La forma di governo così come delineata in Costituzione è forse la parte che dopo settanta e più anni ha bisogno di essere modificata.

Le ragioni sono sempre quelle: necessità che il corpo elettorale individui il responsabile delle decisioni di governo; facilità per il governo di far passare dal corpo legislativo (Camera e Senato), le proprie politiche senza indugio; capacità dello stesso di essere sul “pezzo” della sempre più veloce realtà globalizzata senza ritardi, mediazioni estenuanti tra le parti sociali ed i corpi intermedi che però, non ce lo scordiamo, sono stati voluti ed esaltati nella nostra Carta Costituzionale post fascista nei principi del pluralismo ideologico ed istituzionale, quasi che la necessità primaria fosse quella di non concentrare nelle mani di un solo uomo la maggior parte del potere.

Queste considerazioni iniziali, che farebbero propendere per una riforma costituzionale che porterebbe alla elezione diretta del cd.
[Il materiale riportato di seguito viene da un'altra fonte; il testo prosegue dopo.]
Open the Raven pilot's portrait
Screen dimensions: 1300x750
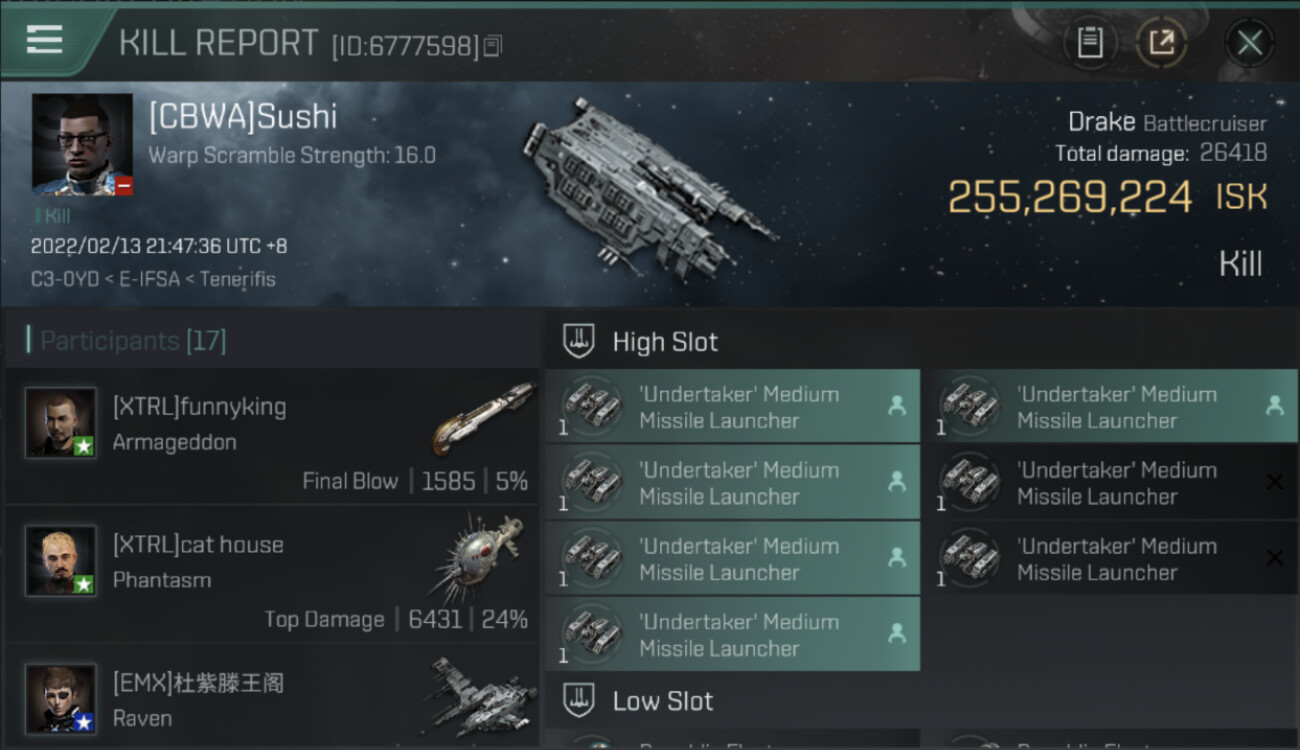coord(61,698)
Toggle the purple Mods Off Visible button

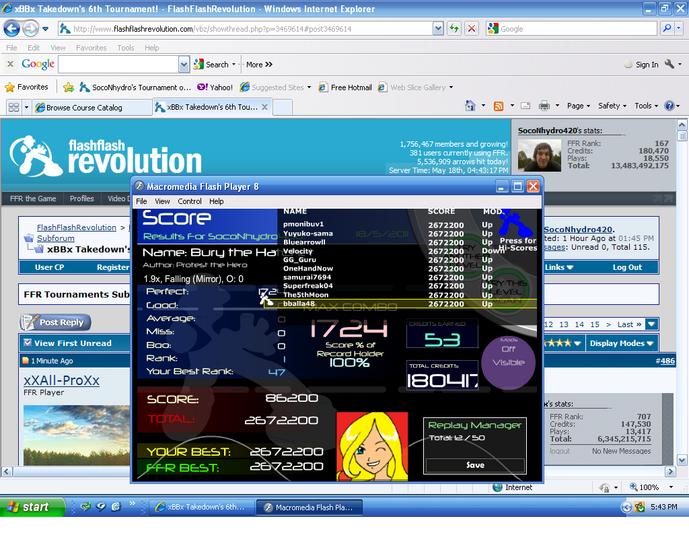pyautogui.click(x=508, y=362)
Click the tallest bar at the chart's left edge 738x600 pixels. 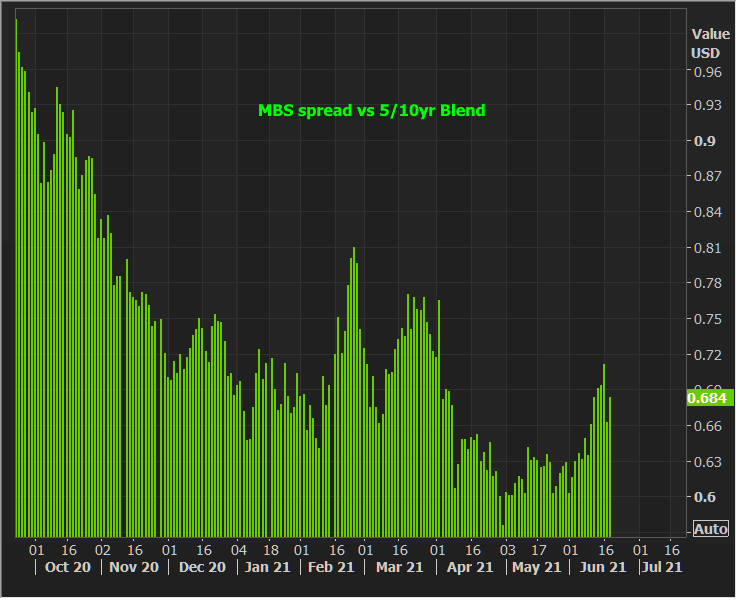pos(16,278)
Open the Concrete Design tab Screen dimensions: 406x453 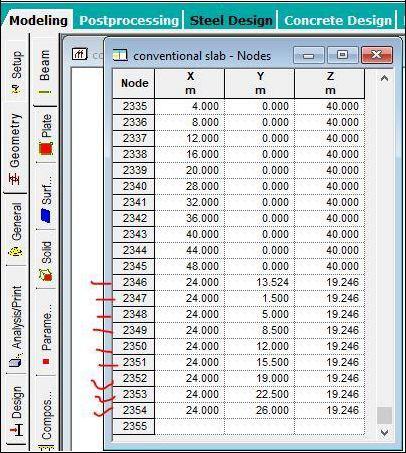click(338, 21)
Sindaco di Italia, hanno però come tutte le scelte dirimenti una serie di elementi positivi e negativi, se confrontati con l’esistente.

Gli elementi positivi sono presto detti: laddove tra i partiti si dovesse realizzare una convergenza tale per questo tipo di riforma, è evidente che la legge elettore dovrebbe essere quella attualmente in vigore, almeno per le città più grandi per l’elezione del Sindaco.

Infatti, l’estrema chiarezza del sistema a doppio turno permetterebbe inizialmente di votare il candidato preferito ed al ballottaggio, nella frequente ipotesi che nessuno raggiungesse la maggioranza assoluta dei consensi, quantomeno il meno “sgradito”, con la conseguenza istantanea di conoscere un secondo dopo l’esito del voto, il nuovo Presidente del Consiglio.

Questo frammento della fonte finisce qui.